What do I mean by that?

There are a lot of energy saving, and energy producing ideas, which make no sense at $30/barrel but which make great sense at $80/barrel. But we can’t make them so long as there is substantial risk that the price will go back to $30/barrel.

We were at a moment similar to this almost three decades ago. People were talking them about wind farms and wood stoves and all sorts of things, with oil at around $50/barrel. Instead of locking in those gains and letting innovation create a market, we decided on a strategy of killing the bastards standing between us and cheap oil. It worked. All those ideas disappeared.

Freedomtower_wind_farm
Now we have that opportunity again. A lot of these ideas sound loopy at any price:

  • Solar and wind energy collection on home rooftops.
  • Exercise machines which drive electrical generation.
  • Doubling insulation levels in southern homes.
  • Geothermal plants east of the Rockies.
  • Solar powered laptops.
  • Hydrogen creation and collection infrastructure.
  • Electrical utilities which can buy as well as sell power from consumers.

And many more.

================

* [Tasks for this exercise]
[a] In the passage on energy ideas and oil prices, at roughly what price per barrel was oil almost three decades ago?
[b] Reproduce word for word the portion of the passage on energy ideas and oil prices starting at "Freedomtower_wind_farm" and ending at "and collection infrastructure.".
The items that come next are not needed for any of the work here.

* [Dataset extract]
================

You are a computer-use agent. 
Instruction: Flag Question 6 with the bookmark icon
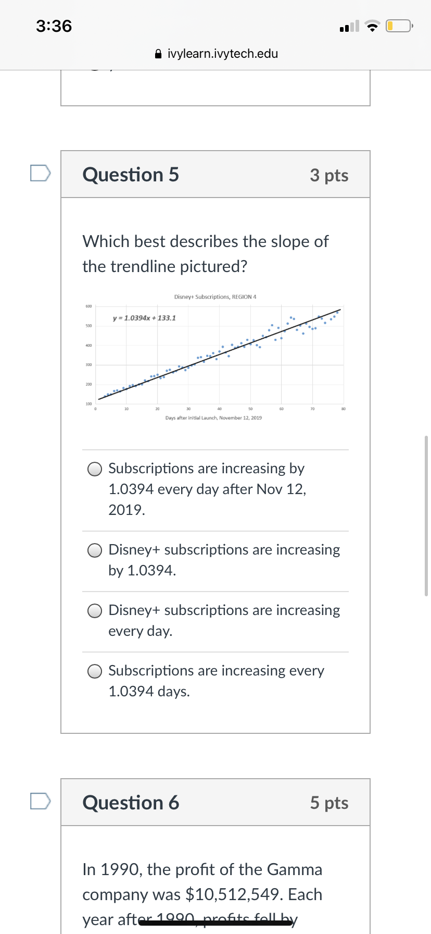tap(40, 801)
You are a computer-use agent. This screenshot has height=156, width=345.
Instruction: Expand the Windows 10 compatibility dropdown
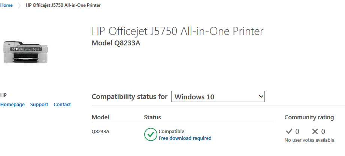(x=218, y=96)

================

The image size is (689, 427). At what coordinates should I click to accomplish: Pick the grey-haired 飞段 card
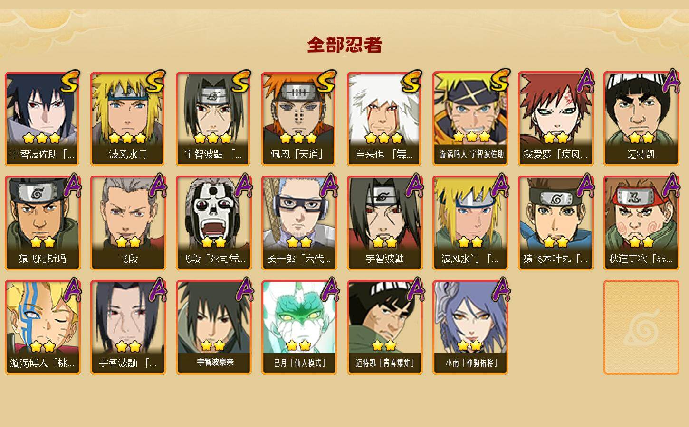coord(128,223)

================

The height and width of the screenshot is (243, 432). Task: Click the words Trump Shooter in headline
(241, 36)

================

* [Task-by-task results]
[a] Around $50/barrel.

[b]
Freedomtower_wind_farm
Now we have that opportunity again. A lot of these ideas sound loopy at any price:

  • Solar and wind energy collection on home rooftops.
  • Exercise machines which drive electrical generation.
  • Doubling insulation levels in southern homes.
  • Geothermal plants east of the Rockies.
  • Solar powered laptops.
  • Hydrogen creation and collection infrastructure.